Reflexión 15 de Octubre 2020

Sin embargo, cuando predico el evangelio, no tengo de qué enorgullecerme, ya que estoy bajo la obligación de hacerlo. ¡Ay de mí si no predico el evangelio!” (1ra. Corintios 9. 16)

Conforme a lo que les he compartido estos días respecto del aprovechar, en este tiempo, el hablar del Evangelio de Dios cuando muchos corazones están dispuestos a escuchar, el apóstol Pablo, de manera directa y cruda, pone sobre la mesa y confirma en esta misma dirección, una obligación del seguidor/a de Cristo que es ineludible: predicar el evangelio (“anunciar las buenas nuevas”).

Sobre éste particular han habido muchas interpretaciones y explicaciones; a saber, que “nuestra vida debe hablar”, que “mejor que mil palabras son los hechos”, que “¿que sacamos con hablar si nuestros hechos dicen lo contrario?”, etc., etc. Sin embargo hay algo cierto que, al margen de cómo lo queramos entender, la Biblia nos lo señala claramente: “… ¡Ay de nosotros si no predicamos el evangelio!” (1 Co. 9. 16).

En consecuencia, y así lo entendió Pablo, se nos ha impuesto una obligación y un deber que debe formar parte de la vida cristiana a la cual Dios nos ha llamado (“vocación”, según Pablo).

No hemos sido llamados a vivir un cristianismo anodino, pasivo, privado o insensible. Más bien, Dios nos ha convocado para que con la ayuda de su Espíritu anunciemos las buenas nuevas de su Reino, entendiendo esto como parte de nuestra “nueva” vida.

:: DATOS ::
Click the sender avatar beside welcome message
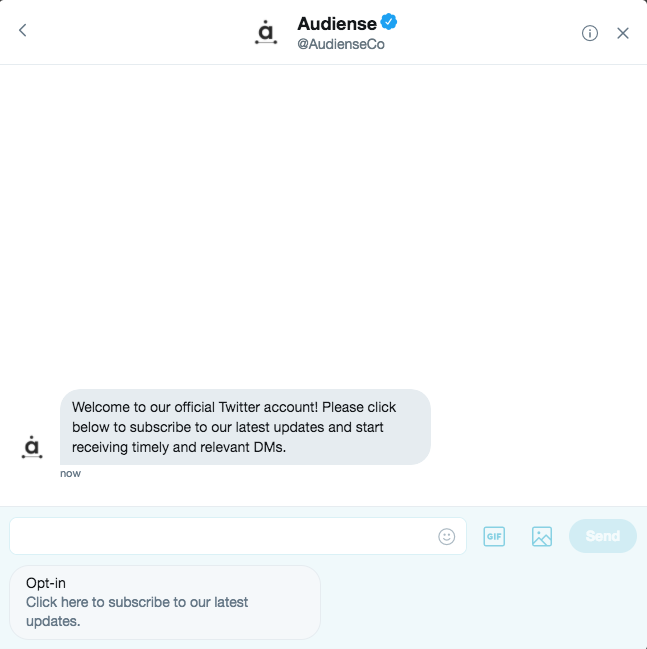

:: EJERCICIOS ::
A: Enumere los adjetivos que la reflexión emplea para describir el tipo de cristianismo al que no hemos sido llamados.
B: Según la reflexión, ¿qué término usa Pablo para referirse a la vida cristiana a la que Dios nos ha llamado?

:: RESPUESTAS FINALES ::
A: anodino, pasivo, privado, insensible

B: «Vocación».